There is in physics, or chemistry, or materials science, or all three, the concept of an elastic limit.  It runs very crudely thus - you can stretch something by so much and when you let go it returns to its original length and state.  If you stretch it beyond its elastic limit, it cannot do this, it is damaged, weakened and unable to fulfil its intended role.  Usually, from my limited experience of experiments related to this, the yield point occurs close to one end, not exactly in the middle.  You could try it, I suppose, with a rubber band, keeping on stretching it just a bit further and a bit further until it breaks.  I am wondering if there is an analogy here for churches that endeavour to be broad?  Is it possible to stretch too far or too often, and so lead to inevitably snapping off of some part?

There is another concept, the ductile-brittle transtion that occurs in some metals at certain temperatures, and was, if anyone is vaguely interested, the flaw in the design of the Liberty Ships.  Essentially, above this temprature, metals are ductile, bendable, malleable, shapeable.  Below this temperature they are hard, brittle, fragile, easily snapped and broken.  Is there maybe an analogy here for churches attempting to tackle thorny topics?  How do we keep ourselves ductile rather than brittle?  Is such a transition inevitable under certain 'temperatures' or can we find ways to remain ductile?
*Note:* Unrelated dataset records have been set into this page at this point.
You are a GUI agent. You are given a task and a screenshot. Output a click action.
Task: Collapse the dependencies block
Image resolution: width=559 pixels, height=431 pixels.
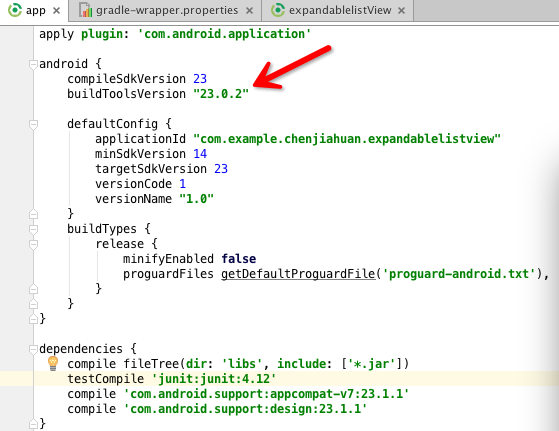point(33,349)
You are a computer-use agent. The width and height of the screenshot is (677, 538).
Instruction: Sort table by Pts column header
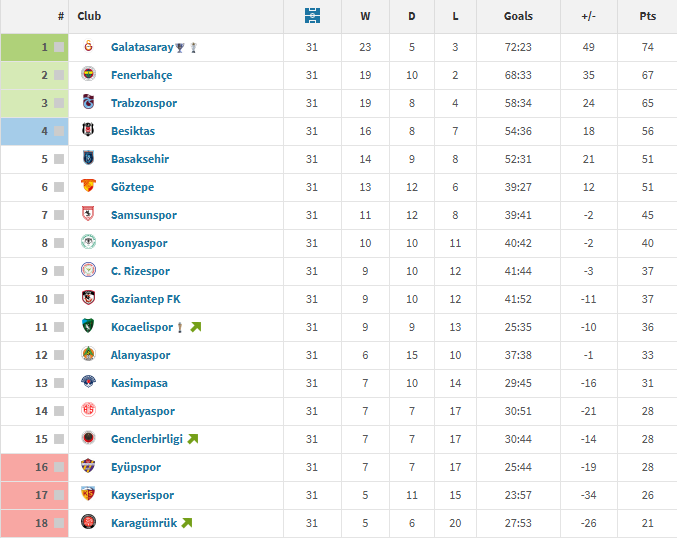click(x=647, y=16)
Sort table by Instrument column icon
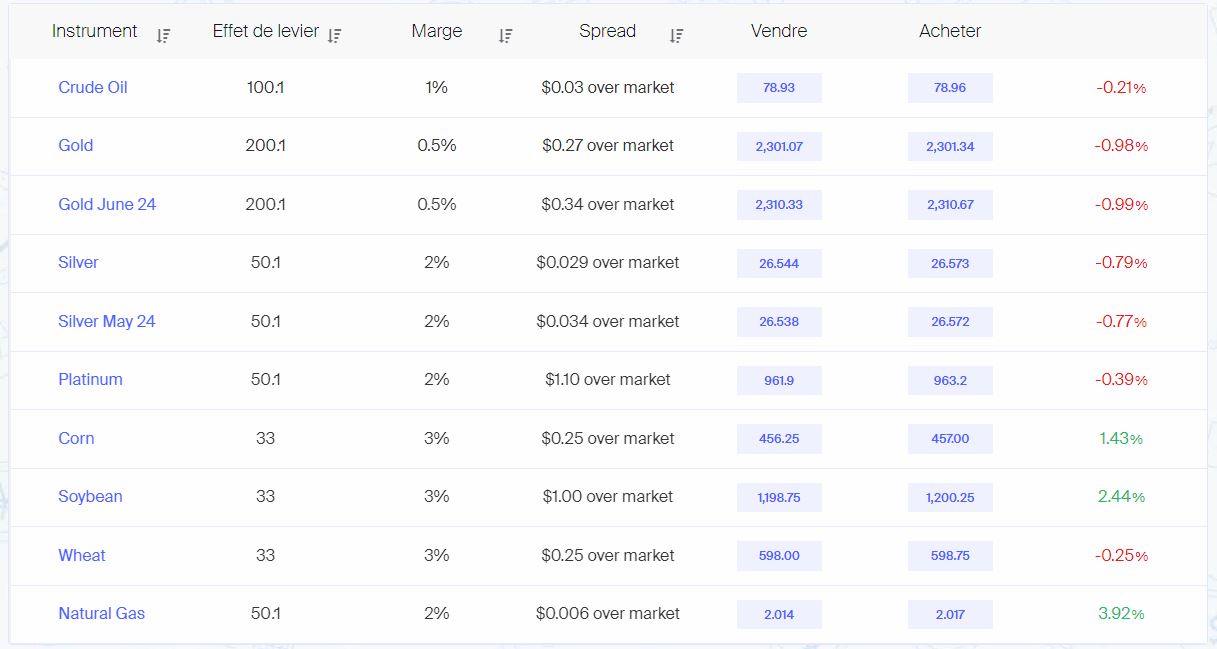Image resolution: width=1217 pixels, height=649 pixels. [163, 36]
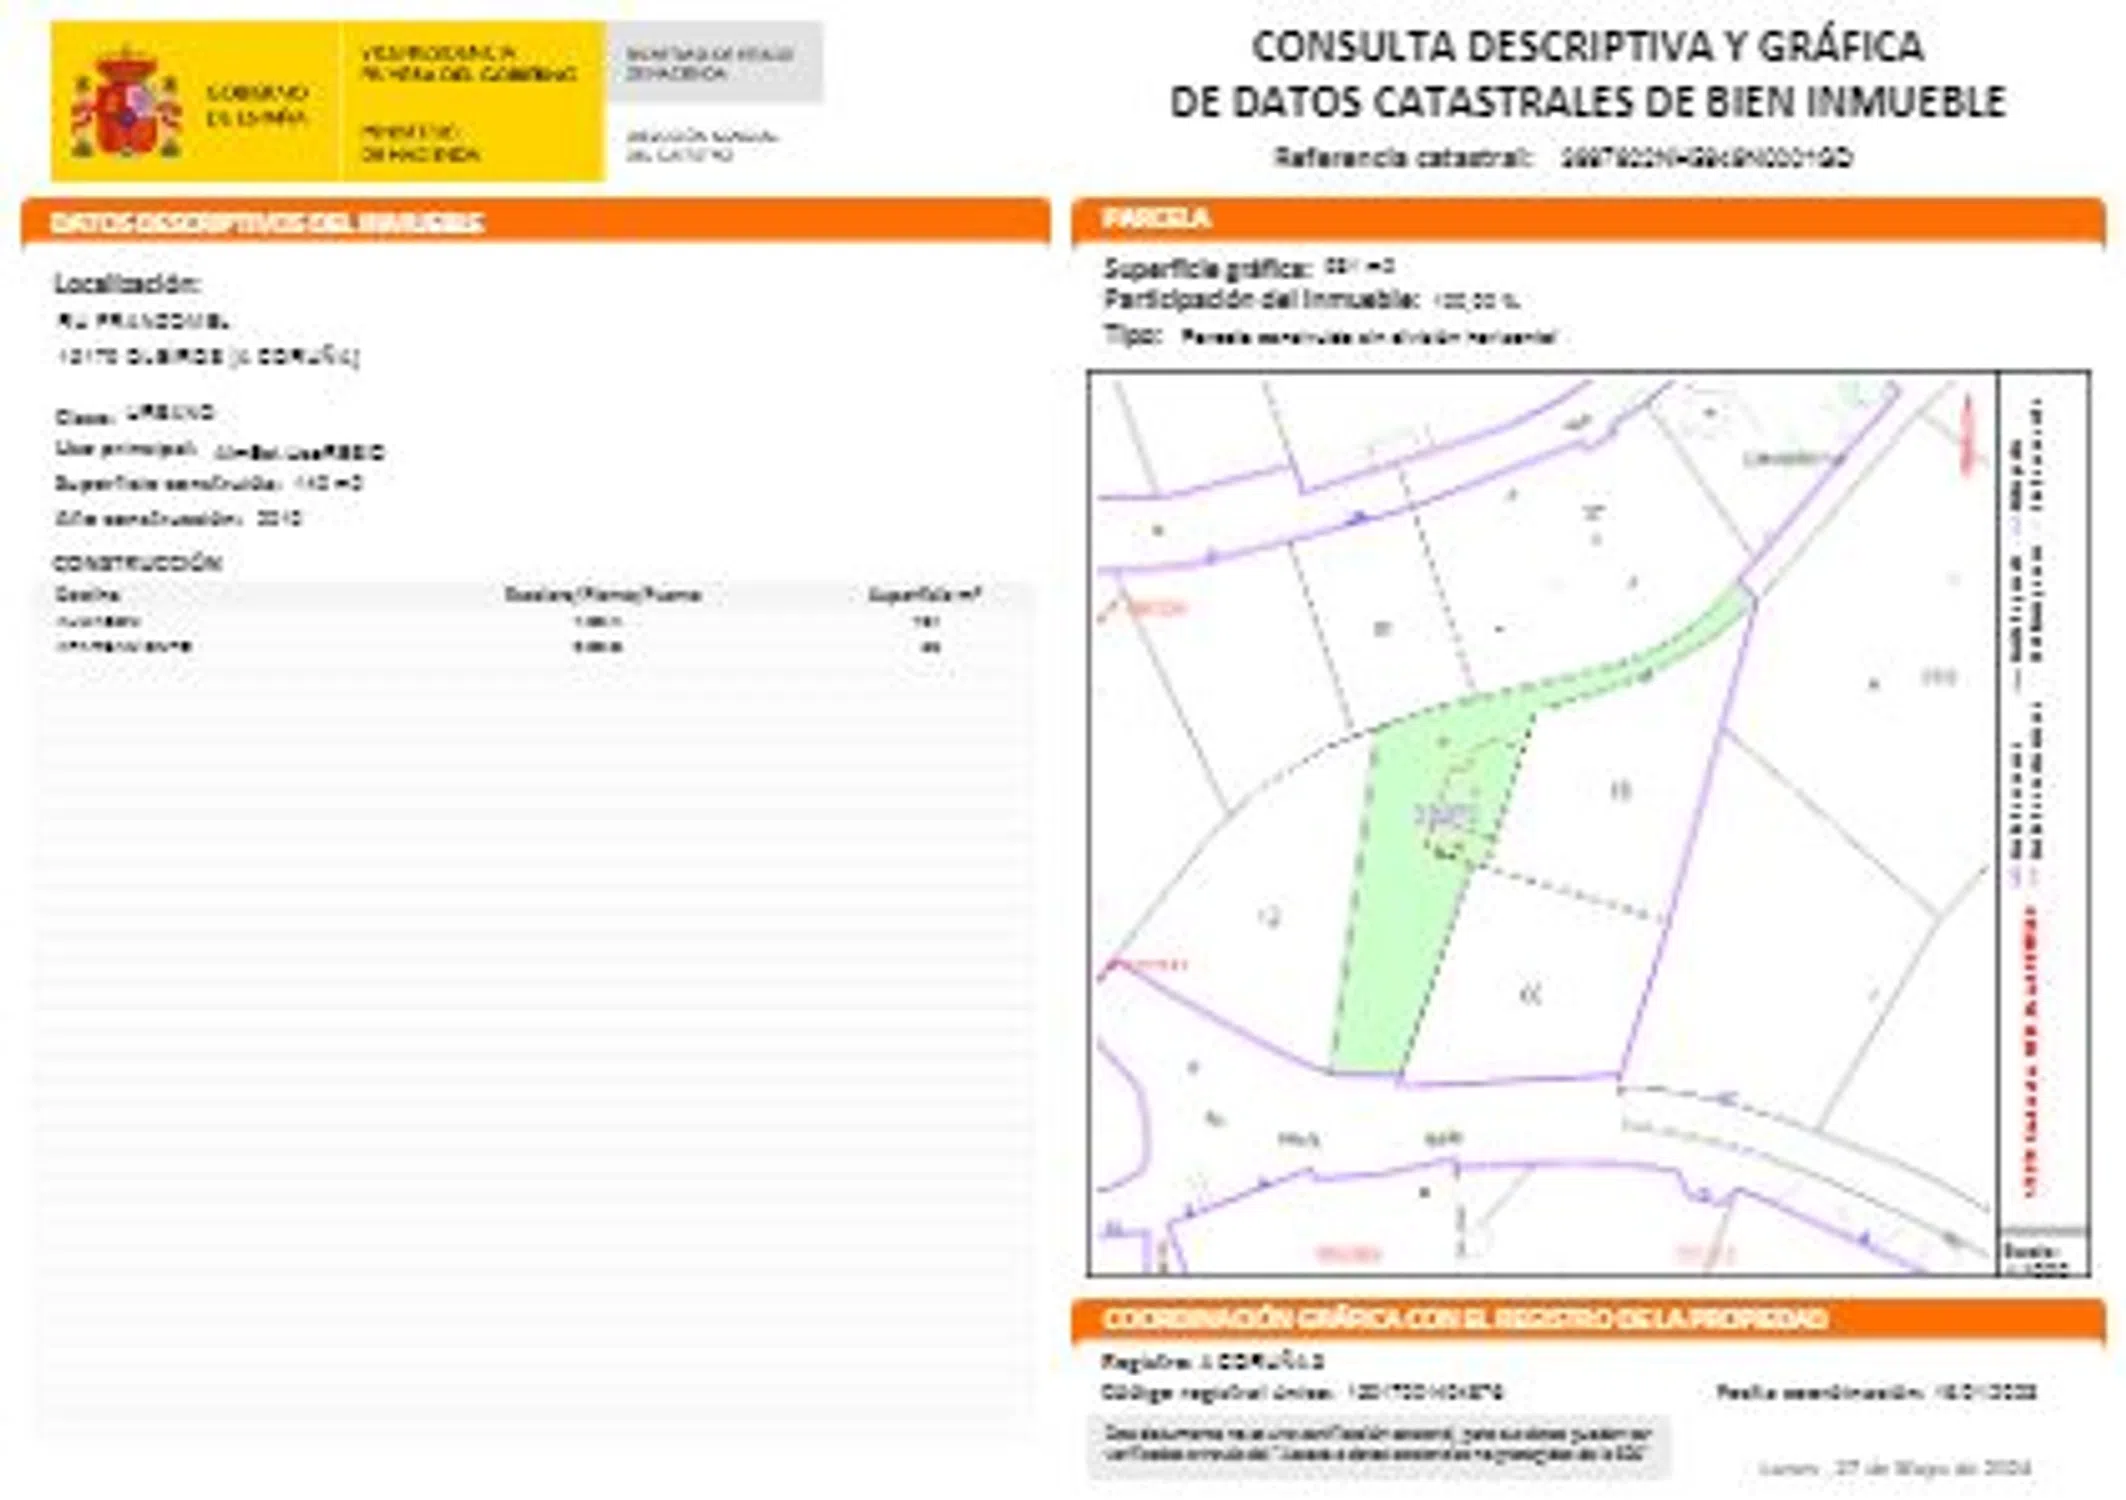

When I read or hear stuff in the media about churches at the moment, it all feels very polarised, lots of brittleness, lots of talk of limits being reached.  I find, too, that I become more hard and spikey in my responses... is it possible to remain stretchy without snapping?  Is it possible to avoid the chill of the transition to brittleness?  Is the good ship Liberty in Christ doomed to break up in a sea of disagreement?

I wish I had some answers... instead I try to focus on doing what God has called me to do, being who God has called me to be, and hoping that's good enough.